Once you have completed these steps, you can click on Review + Create. This will validate your settings and create the Azure Databricks workspace. After a few minutes, your workspace will be ready for use. You can access it by clicking on the “Go to resource” button in the Azure Portal. This will take you to the Azure Databricks workspace, where you can start creating notebooks, clusters, and jobs. For a visual representation of the Azure Databricks welcome screen, see the image below.
Manually deploying Azure Databricks through the Azure Portal offers direct control over the setup process, enabling you to tailor configurations to specific requirements. Manual deployment can require careful attention, particularly when managing multiple workspaces concurrently. To streamline this, Azure offers ARM and Terraform templates that automate the deployment process. These templates facilitate a quick and error-free deployment of services like Azure Databricks, significantly simplifying the management of your data architecture projects.
Templates
If you’re looking to streamline your deployment process and save time, templates are the way to go. By using templates, you can automate your deployment process and take advantage of the infrastructure-as-code practice. This means that you define the necessary infrastructure directly in the code, simplifying the setup process and reducing the likelihood of errors.
One of the benefits of using templates is that they use a declarative syntax. This means you can state what you want to deploy without having to detail every programming command. You simply need to specify which resources to deploy, their properties, and the resource group they belong to. This efficiency makes it easy to deploy services like Azure Databricks quickly and with a single action. To see a practical example of templates and how they work, you can check out the following pages:
- Databricks Terraform provider overview and Terraform Docs.
- Terraform Templates, which are available via Terraform Modules.
- Azure Databricks templates for ARM are available via this link.
To effectively manage costs, technology deviations, and security, you should consider using a base template that can be customized for different environments like development, testing, and production within the infrastructure continuous integration and continuous delivery (CI/CD). By using templates, they can provide multiple teams with environments easily. Best practices suggest keeping templates in a single repository and managing them with a unified team. This helps in standardizing processes and ensuring compliance across all deployments.

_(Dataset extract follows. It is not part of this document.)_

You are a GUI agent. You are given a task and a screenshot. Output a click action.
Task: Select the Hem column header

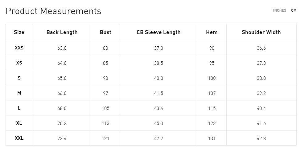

For now, our focus shifts to manually deploying services. This hands-on approach will give us clearer insights into how the different components of the architecture interact together. In the next sections, we will continue our deployment process with the creation of compute resources, which are crucial for running data processing jobs.
Create Compute Resources
In Azure Databricks, you have the option to use Serverless Compute — such as Serverless Compute for Notebooks, Workflows and Delta Live Table, or Databricks SQL — or to create clusters for running your data processing jobs. For those opting to deploy a cluster, it is important to understand that a cluster consists of virtual machines that execute Spark jobs. Depending on the specific requirements of your project, you can choose from various types of clusters. For instance, you might select a cost-effective cluster for development tasks and opt for a high-performance cluster for complex production workloads.
To get started, log into your Azure Databricks workspace and click on the Compute tab on the left side. From there, you can create a new cluster by entering details like the cluster name, type, Spark version, and node type. You can also set the number of worker nodes and configure the cluster’s autoscaling settings. Please pay attention to the following configuration options:
- Access Mode: When setting up a cluster, you have three access modes to choose from: single mode, shared, and no isolation shared. The single mode cluster is typically used by one user, the shared cluster by multiple users, and the no isolation shared cluster allows access to multiple users without isolation. Remember, only single and shared mode clusters can integrate with Unity Catalog. For this exercise, select the shared mode cluster.
- Databricks runtime: This configuration determines the version of Spark your cluster will use. It’s best to go with the latest version of Databricks runtime because you will have access to the most up-to-date and feature-rich version available.
- Worker type: This choice affects the type of virtual machines your cluster will use. There are several options available based on your needs. For this example, you should go with the Standard_DS4_v2, which handles most production workloads well.
- Number worker nodes: This number should match the scale of your data and the complexity of your processing jobs. It’s wise to start with a few nodes and scale up as necessary. Take your time to explore and tweak these settings to best fit your data processing needs.
If you follow the guidance above to configure your new cluster, the dialog should appear as shown in the image below.
When you are done, click on Create compute. Once your cluster is set up, you can start running your data processing jobs. Azure Databricks will automatically set up the necessary resources within the Managed Resource Group Name you specified during the deployment of your workspace.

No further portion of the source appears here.